Kara glanced down toward the bay but didn’t see anyone near the water. With the storm, she couldn’t even make out the location of the shrine that had been created for Akane.
“Let’s try inside,” Miho said.
But none of the students they encountered had seen Sakura. Kara spotted Mr. Matsui and asked him, but he also shook his head.
They walked to the room in the eastern wing, at the farthest, rear corner of the first floor, where the calligraphy club had its meetings. Two girls remained in the room, though no teacher was present. They worked quietly on a large piece of parchment, practicing the sweep of the brush over paper, one girl seeming to guide the other.
“Reiko?” Miho asked.
Both girls looked up. The older one reacted, lowering her gaze a moment before focusing on them again.
“You’re looking for Sakura?” Reiko asked.
Miho nodded.
“Do you know where she is?” Kara asked.
The girl shook her head. “Not exactly. In one of the classrooms, I think. But I don’t think you should interrupt them.”
“Them?”
Reiko’s eyes widened a bit. “Oh. I’m sorry, I thought you knew. It’s really creepy. The police are here. They took her out of our meeting to talk to her about Jiro.”
Kara knew her mouth was hanging open and how foolish it must have looked, but she couldn’t get it to close. Her heart began to pound and she felt her face flush. She and Miho turned to each other, but it was obvious that neither of them had any idea what to say.
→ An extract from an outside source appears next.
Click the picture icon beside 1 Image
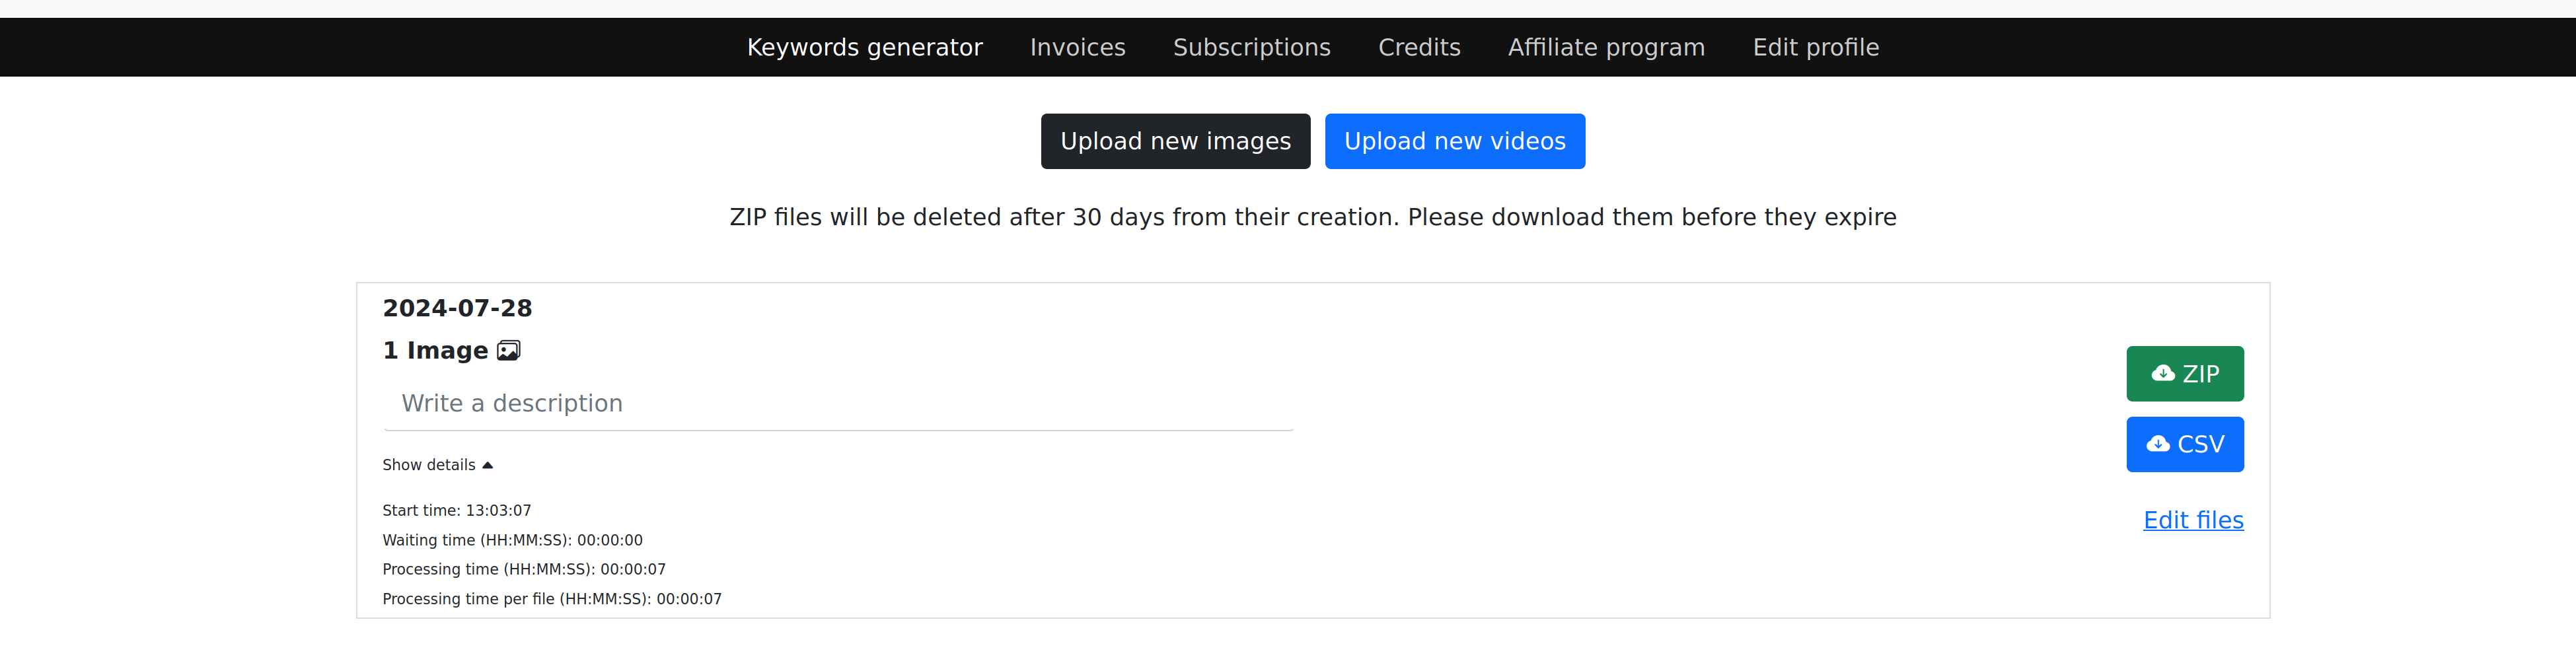 pyautogui.click(x=509, y=351)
The police were here. What did that mean? Had somebody listened to the accusations Ume had made the day before? Did they have a reason to? Kara hated the questions, but she hated not having the answers even more.
“Poor Sakura,” Miho said, at last.
“Yeah,” Kara agreed. But in the back of her mind, she was also thinking, Poor Jiro.
That night, Kara sat at the small desk in her bedroom, staring at her computer screen. The rain had stopped but the clouds had never gone away, and now-long after dark-the air still felt chilly and damp. She wore a hooded woolen sweater, the sleeves pulled down over her hands, leaving only her fingers uncovered.
Her doubts had returned full force. She hated the emotional seesaw she’d been on the past few days; that just wasn’t the kind of girl she wanted to be, some emo drama queen. But she didn’t know how else she was expected to react to the ugliness moving to Japan had brought into her life.
Had she made the wrong friends? It seemed so. At first she’d felt such sympathy for Sakura, but now all of this death and brutality had come too close.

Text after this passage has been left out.